«Gilets jaunes»: Pour boucler le budget, les grandes entreprises encore mises à contribution
ECONOMIE•La limitation de la baisse du taux d'impôt sur les société va aider à contenir la hausse du déficit public...20 Minutes avec AFP
En annonçant une série de mesures pour relancer le pouvoir d’achat et calmer l’incendie des « gilets jaunes », Emmanuel Macron avait pris soin de préciser que les entreprises ne seraient pas mises à contribution pour la hausse du Smic. Mais pour le reste, les grands groupes vont devoir mettre la main à la poche, afin de limiter la hausse du déficit public. La contribution passe cette fois par une limitation de la baisse du taux d’impôt sur les sociétés (IS).

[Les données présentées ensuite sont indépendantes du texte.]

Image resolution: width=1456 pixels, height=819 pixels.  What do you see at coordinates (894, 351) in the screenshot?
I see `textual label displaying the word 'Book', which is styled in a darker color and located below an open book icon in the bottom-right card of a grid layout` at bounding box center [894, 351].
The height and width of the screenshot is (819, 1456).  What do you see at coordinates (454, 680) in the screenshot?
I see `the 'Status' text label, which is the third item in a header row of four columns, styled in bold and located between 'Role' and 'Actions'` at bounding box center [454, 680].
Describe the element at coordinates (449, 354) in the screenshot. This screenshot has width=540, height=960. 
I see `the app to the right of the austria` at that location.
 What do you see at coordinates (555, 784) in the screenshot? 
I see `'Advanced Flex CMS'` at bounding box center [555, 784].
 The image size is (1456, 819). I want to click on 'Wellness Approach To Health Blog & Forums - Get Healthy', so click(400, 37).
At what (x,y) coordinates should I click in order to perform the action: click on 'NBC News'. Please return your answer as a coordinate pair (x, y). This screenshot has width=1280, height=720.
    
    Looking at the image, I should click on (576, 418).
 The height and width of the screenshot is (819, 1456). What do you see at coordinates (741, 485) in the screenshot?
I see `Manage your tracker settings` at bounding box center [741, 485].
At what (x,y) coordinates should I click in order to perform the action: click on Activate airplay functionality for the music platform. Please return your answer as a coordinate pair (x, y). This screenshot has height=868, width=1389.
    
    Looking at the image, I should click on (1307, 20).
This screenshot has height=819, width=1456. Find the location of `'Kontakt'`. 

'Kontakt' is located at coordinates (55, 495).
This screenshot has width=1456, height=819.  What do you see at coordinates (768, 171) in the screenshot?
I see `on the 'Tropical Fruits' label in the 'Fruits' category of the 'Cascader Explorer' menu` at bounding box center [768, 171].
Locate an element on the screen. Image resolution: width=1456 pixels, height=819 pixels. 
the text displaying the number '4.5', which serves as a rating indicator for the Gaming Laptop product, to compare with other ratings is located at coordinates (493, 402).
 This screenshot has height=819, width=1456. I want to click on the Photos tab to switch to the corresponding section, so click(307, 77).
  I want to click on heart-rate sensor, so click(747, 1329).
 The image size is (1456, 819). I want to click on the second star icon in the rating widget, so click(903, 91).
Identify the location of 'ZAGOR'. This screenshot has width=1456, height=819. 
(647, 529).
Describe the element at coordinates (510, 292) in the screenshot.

Reprenant une promesse de campagne du président Emmanuel Macron, le gouvernement a réaffirmé qu’il souhaite réduire progressivement l’impôt sur les sociétés pour le ramener à 25 %, soit la moyenne européenne, à la fin du quinquennat en 2022. Actuellement le taux d’imposition pour les sociétés est de 33 % en France. Il devait baisser à 31 % en janvier 2019 mais, pour financer les mesures de relance du pouvoir d’achat et résoudre la crise des « gilets jaunes », l’exécutif a annoncé que la baisse prévue n’allait pas concerner les entreprises réalisant plus de 250 millions d’euros de chiffre d’affaires annuel.
1,8 milliard d’euros
La baisse du taux est décalée d’un an pour ces grandes entreprises qui continueront de se voir appliquer le taux actuel. L’opération doit rapporter 1,8 milliard d’euros. « Il me semble que c’est juste de demander aux entreprises qui le peuvent le plus de contribuer à ce meilleur financement du travail en France pour répondre aux urgences sociales », a déclaré Bruno Le Maire, lundi, lors de la reprise de l’examen du projet de budget pour 2019.
Le rapporteur général du budget à l’Assemblée, Joël Giraud (LREM), avait estimé quelques jours plus tôt que les « très grandes entreprises » pouvaient être « mises à contribution » pour de nouvelles recettes qui compenseraient l’annulation des hausses de taxes sur les carburants pour 2019.
Encore une fois, le taux de l’impôt sur les sociétés payées par les grandes entreprises sert de « variable d’ajustement », commente pour l’AFP l’économiste Philippe Crevel pour qui « la solution n’est pas nouvelle car on repousse à chaque fois une baisse annoncée dès 2013 ».
Et pour causse, en 2017, une surtaxe exceptionnelle concentrée sur les entreprises réalisant plus d’un milliard d’euros de chiffre d’affaires, soit 320 sociétés, avait été adoptée. Elle devait rapporter 5,4 milliards d’euros en 2017, soit la moitié de la facture héritée de la censure de la taxe sur les dividendes, le reste étant pris en charge par l’État. « Les gouvernements ont plus tendance à toucher à l’impôt sur les sociétés car l’entreprise ne vote pas. C’est plus facile que d’augmenter l’impôt sur le revenu », analyse Philippe Crevel, fondateur d’une société de stratégies économiques et qui dirige le Cercle de l’Epargne.
« Au détriment des salariés »
Reste à savoir si les grandes entreprises vont être pénalisées par le maintien du taux, alors que les autres payeront moins. Pour Philippe Crevel, « les grandes entreprises sont celles qui payent les plus mais aussi celles qui optimisent le plus fiscalement ».
Pour l’économiste, la mesure pourrait surtout pénaliser les salariés, censés pourtant être les principaux bénéficiaires des mesures annoncées par le gouvernement. « Les entreprises vont chercher à augmenter leurs bénéfices pour pouvoir rémunérer leurs actionnaires de sorte qu’ils ne subissent pas l’évolution de la fiscalité, explique-t-il, ajoutant que » l’arbitrage se fait souvent au détriment des salariés".
Le président du Medef (patronat) Geoffroy Roux de Bézieux avait estimé le 7 décembre que les entreprises étaient en train de devenir « le bouc émissaire d’une révolte fiscale ». « Il y a une chose que je n’aime pas dans ce type de réflexe, c’est l’idée que les grandes entreprises c’est un tas d’or dans lequel on peut puiser finalement à sa guise, quand il y a un problème », avait aussi réagi début décembre Stéphane Richard, PDG de l’opérateur de télécoms Orange. Le groupe, à l’instar d’autres grandes entreprises comme Publicis, Kering ou LVMH, a depuis annoncé qu’il versera une prime de fin d’année défiscalisée et désocialisée à une partie de ses salariés. Lundi, ce sont la SNCF et la RATP qui ont annoncé le versement d’une prime.